These two mainstays of the IndyCar field are in the top five of total wins in the history of the sport. Scott Dixon and Will Power are also blazing a trail of consistency in their careers unlike anything seen before their time. 

Heading into this weekned’s Gallagher Grand Prix at the Indianapolis Motor Speedway, Dixon and Power have streaks of 18 and 16 seasons with a win, respectively. That streak, scrolling through the list of all-time greats, appears to be the top two in IndyCar’s record books. Dixon last won at Nashville over a year ago and Power triumphed at the final race on the old Belle Isle Detroit layout. What’s more astounding about this situation for Power is that he entered the season as the defending champion, albeit off of that lone Detroit win a year ago, but still clearly capable.

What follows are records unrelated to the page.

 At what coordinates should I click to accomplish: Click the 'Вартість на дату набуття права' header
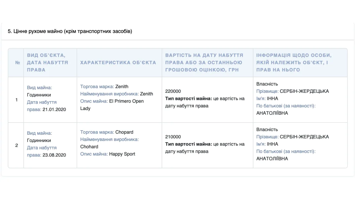click(204, 63)
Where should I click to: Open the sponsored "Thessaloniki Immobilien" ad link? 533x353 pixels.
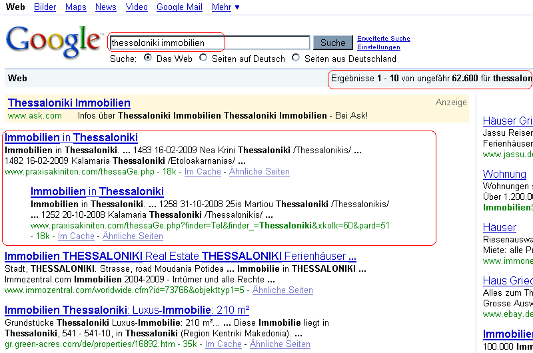click(69, 103)
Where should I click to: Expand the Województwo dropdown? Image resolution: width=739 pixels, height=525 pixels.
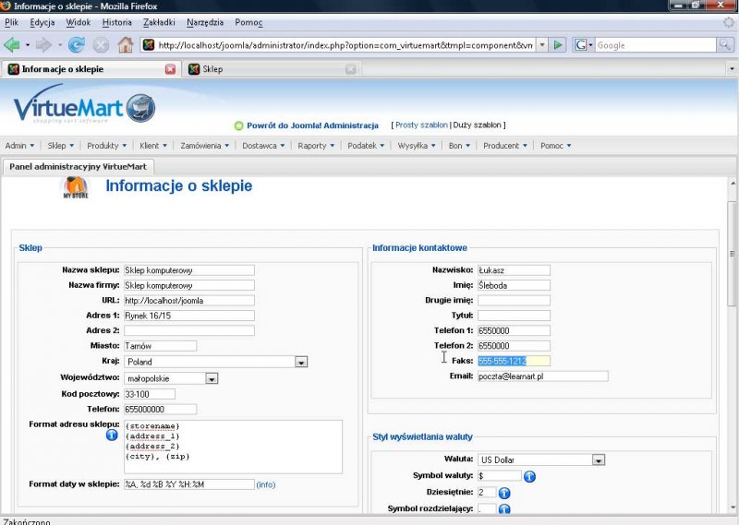click(x=212, y=378)
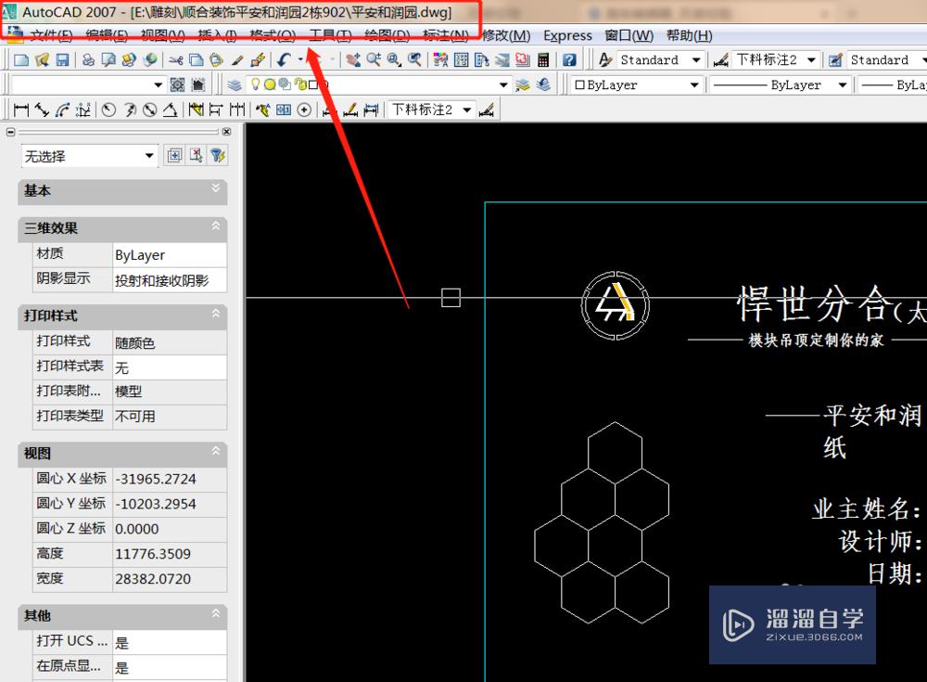Open the Express menu
The height and width of the screenshot is (682, 927).
point(567,35)
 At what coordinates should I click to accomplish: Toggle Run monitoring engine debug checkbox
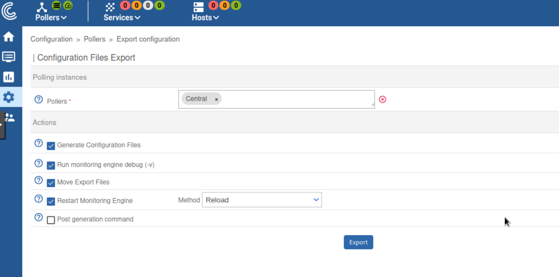tap(51, 165)
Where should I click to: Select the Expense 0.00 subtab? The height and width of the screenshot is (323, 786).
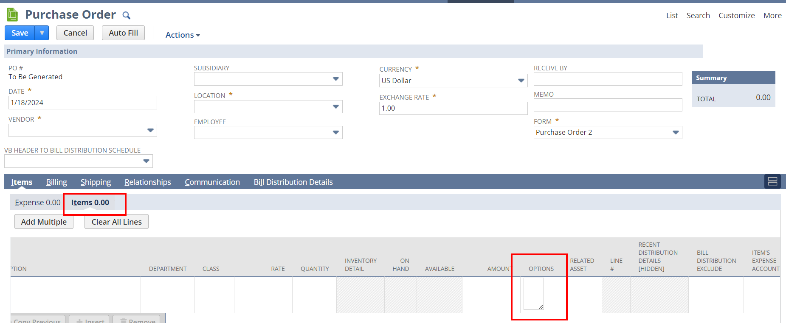pos(37,203)
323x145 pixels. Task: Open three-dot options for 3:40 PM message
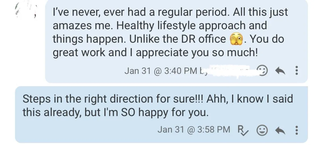(297, 71)
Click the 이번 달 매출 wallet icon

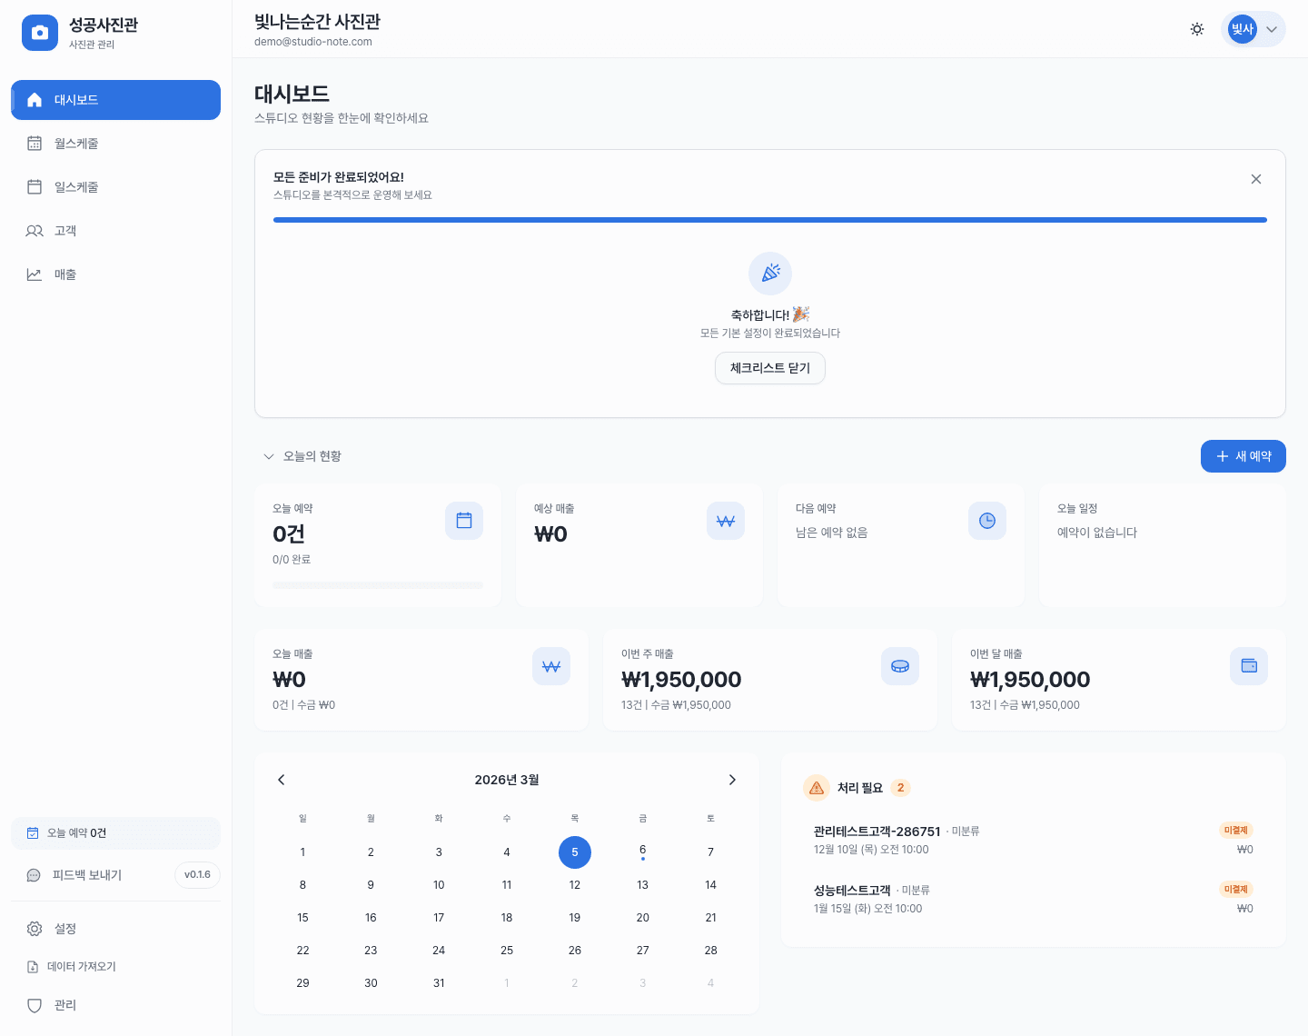click(x=1248, y=666)
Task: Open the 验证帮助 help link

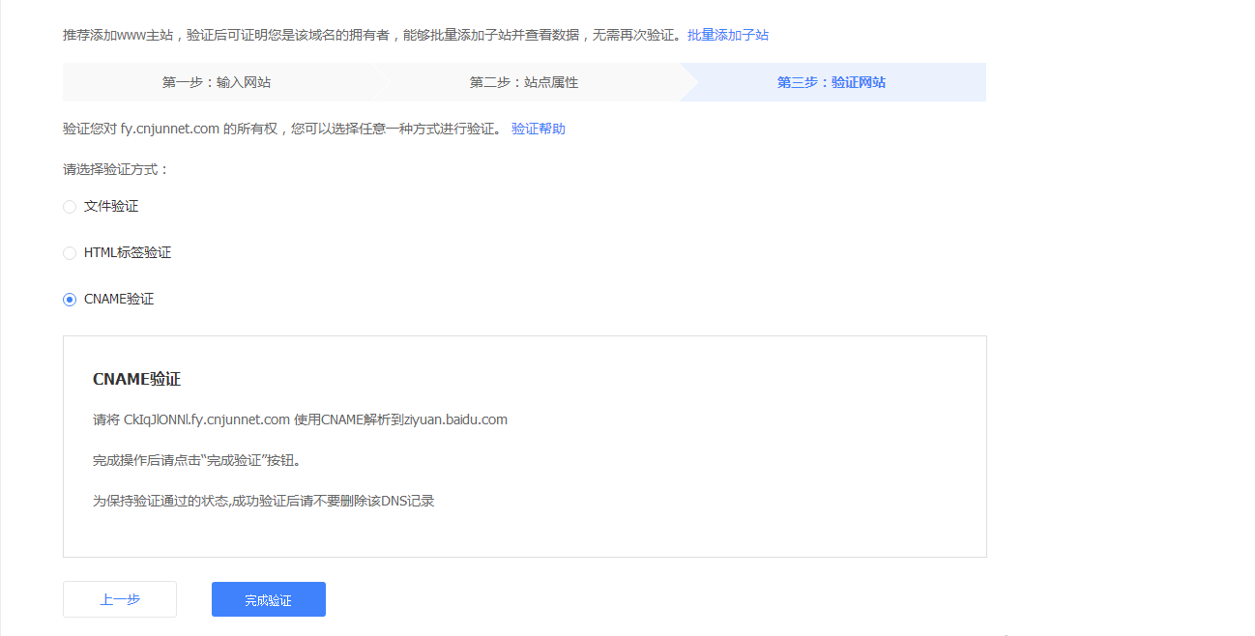Action: pyautogui.click(x=538, y=128)

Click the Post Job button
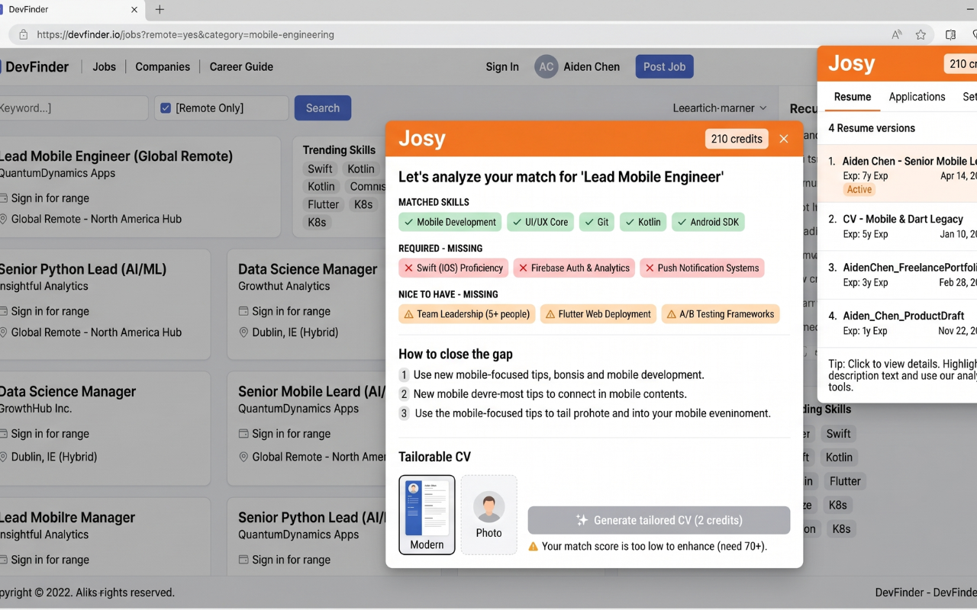coord(664,66)
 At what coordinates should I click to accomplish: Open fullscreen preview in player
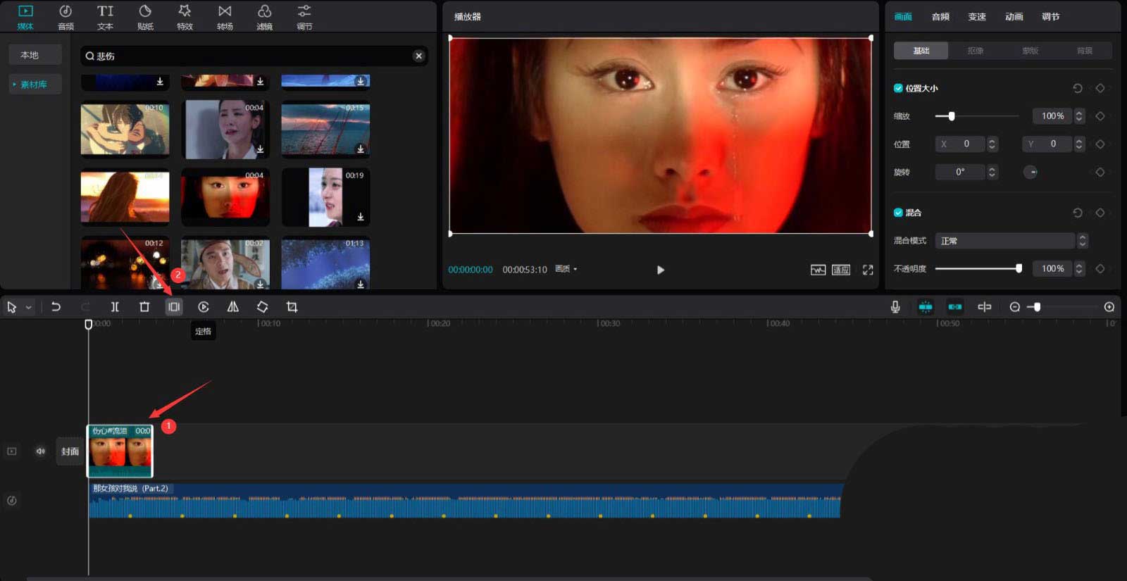point(868,270)
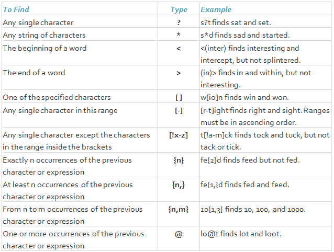
Task: Click the 'Example' column header
Action: tap(216, 9)
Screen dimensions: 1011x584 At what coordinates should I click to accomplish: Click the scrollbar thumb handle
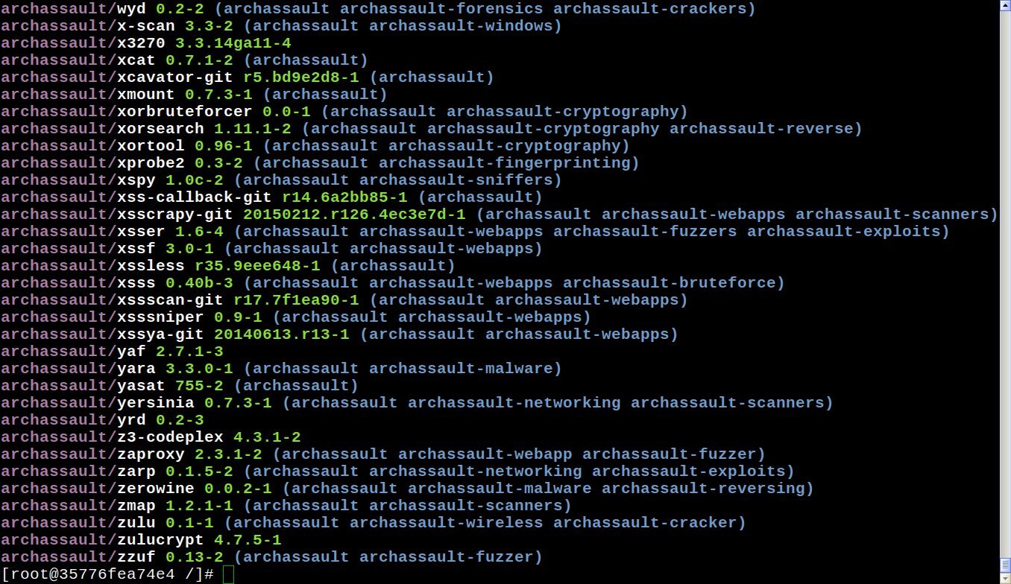(x=1005, y=565)
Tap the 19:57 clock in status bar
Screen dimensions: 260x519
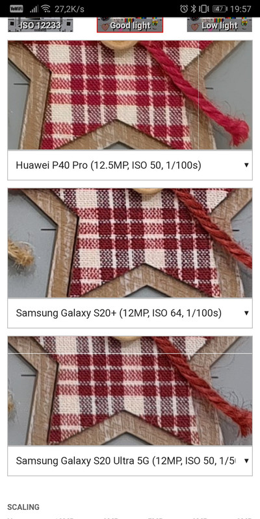click(241, 9)
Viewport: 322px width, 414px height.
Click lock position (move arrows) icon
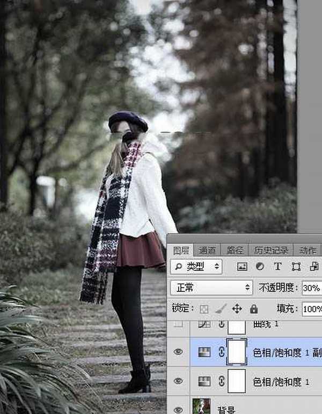(237, 309)
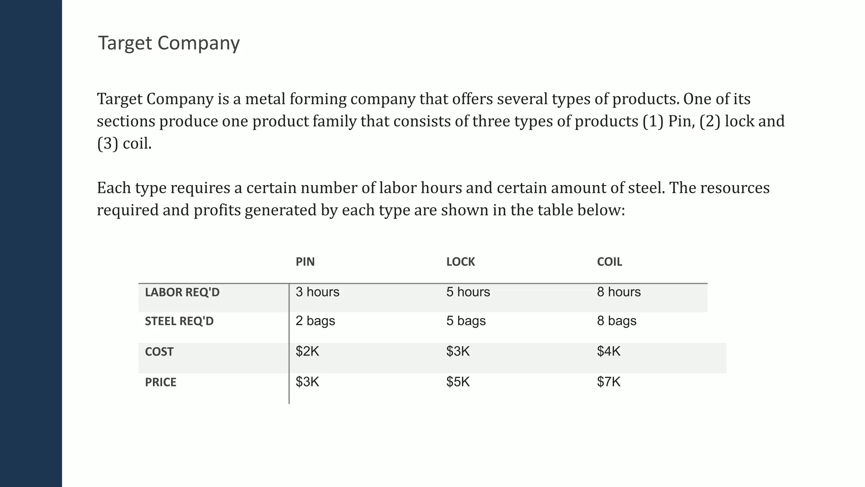Select the "$2K" cost cell
Viewport: 865px width, 487px height.
click(307, 351)
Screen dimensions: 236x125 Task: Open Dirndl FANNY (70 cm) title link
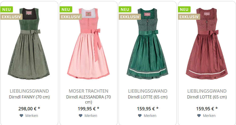29,97
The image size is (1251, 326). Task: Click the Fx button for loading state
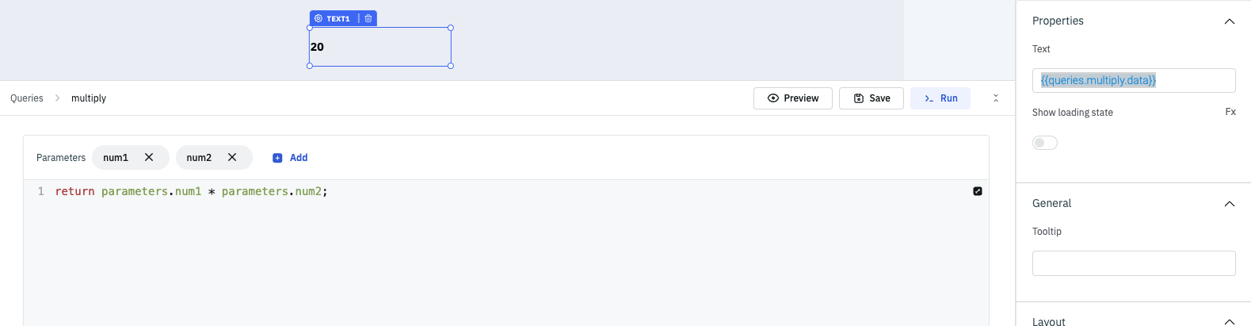pos(1230,112)
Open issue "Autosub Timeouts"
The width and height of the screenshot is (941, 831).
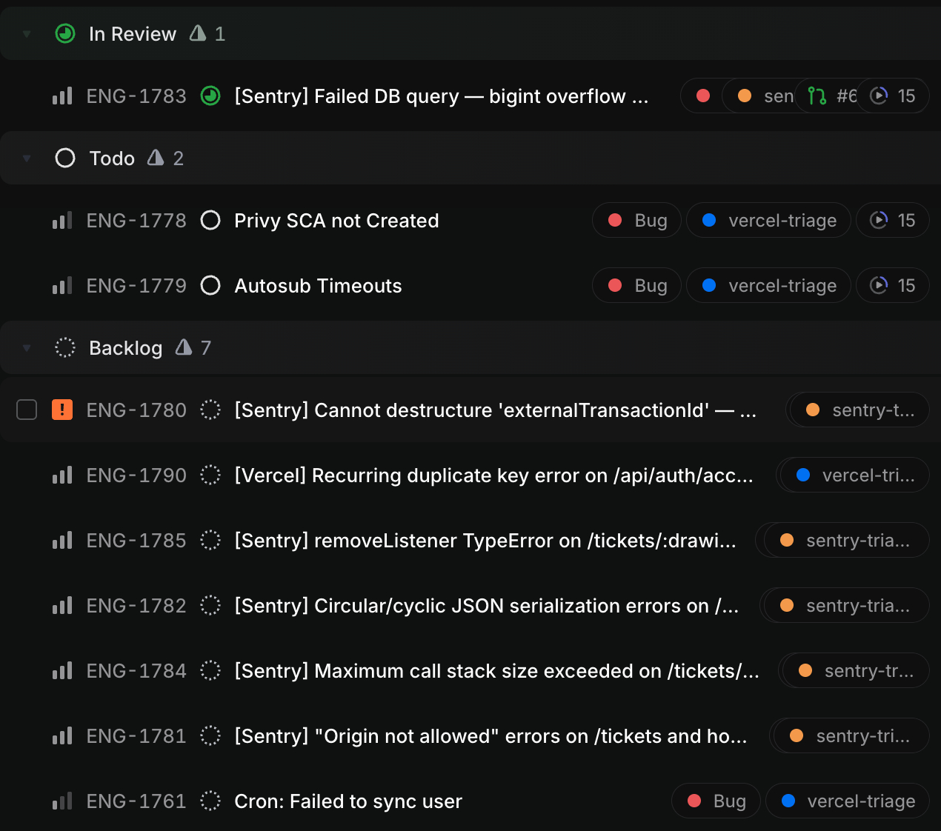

He has nailed down four podiums, including two second-place results at Detroit and Iowa Race 2, but led only 176 laps which includes 149 during the Iowa doubleheader weekend. Withholding those laps, only 27 other laps saw him upfront, a peculiar circumstance considering how fast he has been in his career. The defending champion is currently seventh in points and will not be able to win back-to-back titles.

Dixon has been following his career story line perfectly, which is to get what he can out of his car, and bring home a good finish if the win isn’t there. This has enabled him to be as high as second in points for two races and prevent championship elimination. But the Kiwi has only been up front for 13 laps all year, and no race saw him leading for more than three.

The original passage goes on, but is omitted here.